══ DATASET EXCERPTS ══

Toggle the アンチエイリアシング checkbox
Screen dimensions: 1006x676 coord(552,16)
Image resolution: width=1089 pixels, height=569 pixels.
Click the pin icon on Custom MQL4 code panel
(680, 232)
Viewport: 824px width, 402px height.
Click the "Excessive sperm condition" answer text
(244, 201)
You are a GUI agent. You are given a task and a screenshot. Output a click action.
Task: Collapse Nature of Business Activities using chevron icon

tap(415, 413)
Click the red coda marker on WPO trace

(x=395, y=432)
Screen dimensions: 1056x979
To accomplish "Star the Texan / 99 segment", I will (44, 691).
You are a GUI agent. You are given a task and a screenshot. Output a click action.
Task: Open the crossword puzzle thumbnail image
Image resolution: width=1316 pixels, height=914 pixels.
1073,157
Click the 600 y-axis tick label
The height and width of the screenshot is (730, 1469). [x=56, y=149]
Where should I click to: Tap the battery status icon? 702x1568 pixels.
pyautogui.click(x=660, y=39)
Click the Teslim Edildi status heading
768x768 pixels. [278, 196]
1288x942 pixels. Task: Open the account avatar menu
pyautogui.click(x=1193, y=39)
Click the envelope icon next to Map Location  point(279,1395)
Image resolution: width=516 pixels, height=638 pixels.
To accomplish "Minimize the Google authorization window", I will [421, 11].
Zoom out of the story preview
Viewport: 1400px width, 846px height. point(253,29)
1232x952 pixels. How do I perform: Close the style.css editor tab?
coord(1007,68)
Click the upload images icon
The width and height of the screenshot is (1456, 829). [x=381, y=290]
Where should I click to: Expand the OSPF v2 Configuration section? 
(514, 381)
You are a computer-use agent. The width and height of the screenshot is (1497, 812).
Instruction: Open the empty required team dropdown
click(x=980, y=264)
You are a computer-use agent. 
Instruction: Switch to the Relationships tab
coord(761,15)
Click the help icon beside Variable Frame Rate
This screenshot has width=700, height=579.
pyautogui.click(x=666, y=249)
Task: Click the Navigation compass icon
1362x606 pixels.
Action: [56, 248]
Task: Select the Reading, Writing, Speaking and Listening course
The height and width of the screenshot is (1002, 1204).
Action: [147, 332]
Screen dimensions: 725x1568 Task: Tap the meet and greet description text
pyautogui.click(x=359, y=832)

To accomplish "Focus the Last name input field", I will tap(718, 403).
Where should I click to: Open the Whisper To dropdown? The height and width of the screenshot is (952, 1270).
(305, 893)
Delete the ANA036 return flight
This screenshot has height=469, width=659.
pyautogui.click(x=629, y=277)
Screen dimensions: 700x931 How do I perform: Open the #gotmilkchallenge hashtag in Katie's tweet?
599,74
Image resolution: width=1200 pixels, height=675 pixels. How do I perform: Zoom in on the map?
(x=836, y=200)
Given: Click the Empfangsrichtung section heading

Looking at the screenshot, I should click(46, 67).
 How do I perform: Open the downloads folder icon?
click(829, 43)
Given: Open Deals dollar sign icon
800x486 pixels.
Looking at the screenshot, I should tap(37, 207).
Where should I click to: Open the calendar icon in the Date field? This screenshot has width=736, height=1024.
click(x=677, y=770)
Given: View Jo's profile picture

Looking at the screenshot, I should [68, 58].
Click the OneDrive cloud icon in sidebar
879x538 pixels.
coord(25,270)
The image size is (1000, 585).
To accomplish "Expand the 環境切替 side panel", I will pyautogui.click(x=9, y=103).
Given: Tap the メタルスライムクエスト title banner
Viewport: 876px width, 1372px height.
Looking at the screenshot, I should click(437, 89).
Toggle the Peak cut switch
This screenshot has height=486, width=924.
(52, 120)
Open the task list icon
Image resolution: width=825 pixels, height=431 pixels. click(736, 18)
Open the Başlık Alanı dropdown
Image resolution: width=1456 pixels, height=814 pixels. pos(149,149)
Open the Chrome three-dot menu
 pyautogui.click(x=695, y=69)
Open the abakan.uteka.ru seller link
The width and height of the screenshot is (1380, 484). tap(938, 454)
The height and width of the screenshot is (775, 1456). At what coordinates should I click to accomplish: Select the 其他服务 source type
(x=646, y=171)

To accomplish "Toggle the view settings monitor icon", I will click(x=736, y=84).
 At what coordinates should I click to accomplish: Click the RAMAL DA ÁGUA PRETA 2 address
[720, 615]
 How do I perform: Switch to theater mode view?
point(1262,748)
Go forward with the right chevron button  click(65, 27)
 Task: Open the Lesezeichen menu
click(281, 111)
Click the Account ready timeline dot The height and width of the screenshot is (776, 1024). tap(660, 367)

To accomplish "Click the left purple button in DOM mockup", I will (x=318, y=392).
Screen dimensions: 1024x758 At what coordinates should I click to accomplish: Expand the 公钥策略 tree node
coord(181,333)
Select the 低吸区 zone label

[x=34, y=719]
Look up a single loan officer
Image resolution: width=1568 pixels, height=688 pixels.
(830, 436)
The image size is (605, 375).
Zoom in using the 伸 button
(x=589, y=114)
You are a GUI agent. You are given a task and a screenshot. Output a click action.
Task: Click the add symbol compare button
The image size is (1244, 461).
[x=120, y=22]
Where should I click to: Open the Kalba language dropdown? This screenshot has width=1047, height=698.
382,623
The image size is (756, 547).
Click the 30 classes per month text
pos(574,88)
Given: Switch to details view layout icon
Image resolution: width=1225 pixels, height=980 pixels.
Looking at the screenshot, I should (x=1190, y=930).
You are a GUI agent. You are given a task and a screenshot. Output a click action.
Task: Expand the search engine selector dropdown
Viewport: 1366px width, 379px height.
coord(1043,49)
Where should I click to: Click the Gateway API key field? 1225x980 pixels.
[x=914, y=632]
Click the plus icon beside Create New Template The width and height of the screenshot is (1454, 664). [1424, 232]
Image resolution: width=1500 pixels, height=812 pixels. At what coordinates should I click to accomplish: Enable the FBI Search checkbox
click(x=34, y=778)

═══

Copy word for word the stretch of entries above from the line that has "800x486 pixels." through the line that has "Click the OneDrive cloud icon in sidebar", both ends included, and nothing outside it.

**WRITTEN SOLUTION:**
800x486 pixels.
Looking at the screenshot, I should tap(37, 207).
Where should I click to: Open the calendar icon in the Date field? This screenshot has width=736, height=1024.
click(x=677, y=770)
Given: View Jo's profile picture

Looking at the screenshot, I should [68, 58].
Click the OneDrive cloud icon in sidebar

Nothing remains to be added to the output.